Dr. Alpesh A. Patel and co-authors, a group of academic orthopedists:
http://thejns.org/doi/full/10.3171/2010.8.JNS091834
--discuss various recent cases of conflicts of interest in medical research and publication, many of which we've addressed here. They start off with this list of problems raised by these instances:
- Calling into question the ethics and motives of the involved individuals
- Creating public distrust of science
- Calling into question academic medicine's "honor code"
- Disrupting relationships with patients
- "They offer salacious opportunities for the lay press to decry the rampant corruption in health care"
- "Lastly, and most ominously, they draw the attention and scrutiny of the government and politicians"
Dr. Joseph H. Piatt, Jr., a Delaware neurosurgeon, takes up in the accompanying editorial--
http://thejns.org/doi/full/10.3171/2010.1.JNS10152
--the prevarication in tone in Patel et al's paper. He's stronger about the extent of the problem: "By corrupting the scientific method, commercial bias contaminates our knowledge base and deflects us from the objective best interests of our patients." He then scolds the other authors for placing so much emphasis in professional self-regulation when it has failed thus far to solve the problem: "The challenge of commercial bias in clinical research is not new, and the profession has made sincere but largely toothless attempts to contain it over the years. Patel and coauthors do well to exhort us neurosurgeons to take ownership, but none of their suggestions are game-changing. Look for expanded governmental control of the clinical evaluation and marketing of new medical technologies, particularly as the imperative for the containment of the growth of health care spending by any and all means becomes more acutely felt in the next decade." (The editorial includes a reply from Patel et al. who basically don't disagree with anything that Piatt says.)
What's the take-home message? I propose that we can see the slow evolution of attitudes within academic medicine, in specialties like neurosurgery and orthopedics that have not historically been at the very forefront of ethical advances (if I may express my bias):
- COI is not a problem.
- COI is a minor problem and we can easily manage it with a few tweaks.

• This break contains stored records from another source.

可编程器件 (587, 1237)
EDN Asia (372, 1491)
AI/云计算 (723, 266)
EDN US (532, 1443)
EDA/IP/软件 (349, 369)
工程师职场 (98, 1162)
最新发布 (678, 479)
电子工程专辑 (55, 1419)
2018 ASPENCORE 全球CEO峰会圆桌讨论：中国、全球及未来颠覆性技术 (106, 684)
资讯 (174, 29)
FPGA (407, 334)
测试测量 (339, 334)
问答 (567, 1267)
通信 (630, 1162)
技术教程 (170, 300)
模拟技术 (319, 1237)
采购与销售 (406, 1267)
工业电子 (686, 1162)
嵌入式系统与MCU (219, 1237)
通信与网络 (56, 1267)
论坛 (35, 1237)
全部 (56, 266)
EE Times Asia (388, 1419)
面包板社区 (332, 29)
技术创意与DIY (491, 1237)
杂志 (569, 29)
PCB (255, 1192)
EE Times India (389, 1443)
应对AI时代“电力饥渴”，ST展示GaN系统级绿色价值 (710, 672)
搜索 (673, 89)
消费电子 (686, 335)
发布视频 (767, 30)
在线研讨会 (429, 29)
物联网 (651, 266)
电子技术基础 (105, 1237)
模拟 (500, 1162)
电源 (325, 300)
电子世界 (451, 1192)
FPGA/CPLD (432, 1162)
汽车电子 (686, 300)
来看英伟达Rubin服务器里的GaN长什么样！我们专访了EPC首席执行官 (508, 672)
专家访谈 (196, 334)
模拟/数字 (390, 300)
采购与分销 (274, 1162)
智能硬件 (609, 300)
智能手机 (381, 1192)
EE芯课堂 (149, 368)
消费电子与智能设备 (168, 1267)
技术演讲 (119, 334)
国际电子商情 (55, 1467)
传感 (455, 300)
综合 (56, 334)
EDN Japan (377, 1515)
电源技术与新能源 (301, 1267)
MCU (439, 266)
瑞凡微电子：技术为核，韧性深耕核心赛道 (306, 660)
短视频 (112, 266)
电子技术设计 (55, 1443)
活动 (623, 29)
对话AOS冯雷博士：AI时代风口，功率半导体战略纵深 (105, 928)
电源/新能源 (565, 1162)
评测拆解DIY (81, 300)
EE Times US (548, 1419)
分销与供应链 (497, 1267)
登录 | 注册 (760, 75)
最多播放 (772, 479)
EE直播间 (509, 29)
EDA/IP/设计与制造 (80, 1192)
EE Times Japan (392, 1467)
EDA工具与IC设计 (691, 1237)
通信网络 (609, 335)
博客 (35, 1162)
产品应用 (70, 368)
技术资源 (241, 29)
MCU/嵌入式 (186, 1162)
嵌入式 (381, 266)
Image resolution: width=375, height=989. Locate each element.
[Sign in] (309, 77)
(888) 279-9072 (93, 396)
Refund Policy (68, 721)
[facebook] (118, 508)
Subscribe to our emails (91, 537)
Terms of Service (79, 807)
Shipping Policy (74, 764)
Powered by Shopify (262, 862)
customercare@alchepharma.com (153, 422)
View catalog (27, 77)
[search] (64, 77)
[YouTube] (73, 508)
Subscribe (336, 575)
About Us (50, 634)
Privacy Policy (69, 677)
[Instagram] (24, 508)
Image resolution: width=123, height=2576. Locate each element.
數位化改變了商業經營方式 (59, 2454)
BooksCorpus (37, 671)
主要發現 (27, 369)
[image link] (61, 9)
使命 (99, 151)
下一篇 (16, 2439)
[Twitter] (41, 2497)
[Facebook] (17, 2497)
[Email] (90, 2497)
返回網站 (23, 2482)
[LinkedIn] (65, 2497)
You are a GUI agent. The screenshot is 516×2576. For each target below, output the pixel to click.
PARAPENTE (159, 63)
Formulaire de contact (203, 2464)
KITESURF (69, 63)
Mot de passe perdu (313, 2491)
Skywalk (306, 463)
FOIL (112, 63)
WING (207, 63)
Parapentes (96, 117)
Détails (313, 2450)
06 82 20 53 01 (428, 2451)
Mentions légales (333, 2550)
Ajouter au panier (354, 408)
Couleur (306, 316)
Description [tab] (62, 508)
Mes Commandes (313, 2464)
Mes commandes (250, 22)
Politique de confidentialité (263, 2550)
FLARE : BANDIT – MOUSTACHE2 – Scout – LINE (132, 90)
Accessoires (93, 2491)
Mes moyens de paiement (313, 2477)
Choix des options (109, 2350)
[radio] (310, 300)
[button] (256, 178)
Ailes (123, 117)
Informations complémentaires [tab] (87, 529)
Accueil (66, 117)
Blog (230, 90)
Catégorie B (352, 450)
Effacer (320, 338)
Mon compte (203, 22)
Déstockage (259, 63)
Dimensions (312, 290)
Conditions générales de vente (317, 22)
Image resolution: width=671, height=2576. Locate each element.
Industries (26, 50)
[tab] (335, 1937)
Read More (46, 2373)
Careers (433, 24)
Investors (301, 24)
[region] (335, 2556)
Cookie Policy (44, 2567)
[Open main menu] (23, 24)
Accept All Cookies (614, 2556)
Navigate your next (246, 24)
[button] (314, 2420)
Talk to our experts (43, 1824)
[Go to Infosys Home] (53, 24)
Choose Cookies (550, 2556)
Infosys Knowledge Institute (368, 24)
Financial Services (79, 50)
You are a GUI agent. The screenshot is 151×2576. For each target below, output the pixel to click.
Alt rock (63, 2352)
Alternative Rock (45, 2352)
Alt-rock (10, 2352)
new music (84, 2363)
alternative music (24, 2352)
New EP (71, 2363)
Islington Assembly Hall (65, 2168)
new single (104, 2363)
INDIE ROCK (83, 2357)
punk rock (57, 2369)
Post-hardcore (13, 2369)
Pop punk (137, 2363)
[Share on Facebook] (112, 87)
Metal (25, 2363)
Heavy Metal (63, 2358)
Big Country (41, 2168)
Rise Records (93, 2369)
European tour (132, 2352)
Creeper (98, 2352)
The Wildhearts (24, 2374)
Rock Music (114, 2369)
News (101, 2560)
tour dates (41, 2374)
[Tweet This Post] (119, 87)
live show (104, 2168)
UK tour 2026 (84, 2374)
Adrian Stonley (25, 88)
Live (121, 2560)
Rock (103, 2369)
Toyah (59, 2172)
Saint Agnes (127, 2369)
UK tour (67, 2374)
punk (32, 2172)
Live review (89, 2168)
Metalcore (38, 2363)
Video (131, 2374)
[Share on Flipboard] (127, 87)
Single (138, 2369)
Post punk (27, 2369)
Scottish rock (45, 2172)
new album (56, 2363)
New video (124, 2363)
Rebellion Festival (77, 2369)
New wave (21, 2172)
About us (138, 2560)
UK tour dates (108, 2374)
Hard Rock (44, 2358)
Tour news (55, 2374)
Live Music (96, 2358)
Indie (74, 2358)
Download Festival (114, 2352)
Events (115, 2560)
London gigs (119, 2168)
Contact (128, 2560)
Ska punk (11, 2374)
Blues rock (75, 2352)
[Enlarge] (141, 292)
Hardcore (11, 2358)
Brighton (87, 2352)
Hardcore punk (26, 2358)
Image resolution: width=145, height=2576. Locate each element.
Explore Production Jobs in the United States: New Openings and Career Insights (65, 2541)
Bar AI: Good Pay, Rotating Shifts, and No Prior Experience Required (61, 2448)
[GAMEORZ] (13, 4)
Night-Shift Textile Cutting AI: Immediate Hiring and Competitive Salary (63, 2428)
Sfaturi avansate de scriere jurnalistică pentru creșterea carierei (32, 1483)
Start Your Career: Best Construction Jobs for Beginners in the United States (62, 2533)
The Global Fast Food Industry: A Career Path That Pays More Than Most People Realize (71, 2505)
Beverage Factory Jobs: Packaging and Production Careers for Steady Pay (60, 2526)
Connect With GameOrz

- COI is a serious problem and we had better do more to eliminate it, else the dreaded government will take over and tell us what to do.
- COI is a serious problem, we had our chance to eliminate it and we failed, so we might as well make up our minds that the dreaded government is going to have to come in and fix it, even though there is still much we could do ourselves if we'd grow a bit of backbone.
(Note: I'm grateful to Rick Bukata and Jerry Hoffman of Primary Care Medical Abstracts for alerting me to this paper, though what I say above is a slightly more sympathetic take on the article than suggested in Jerry's recorded commentary.)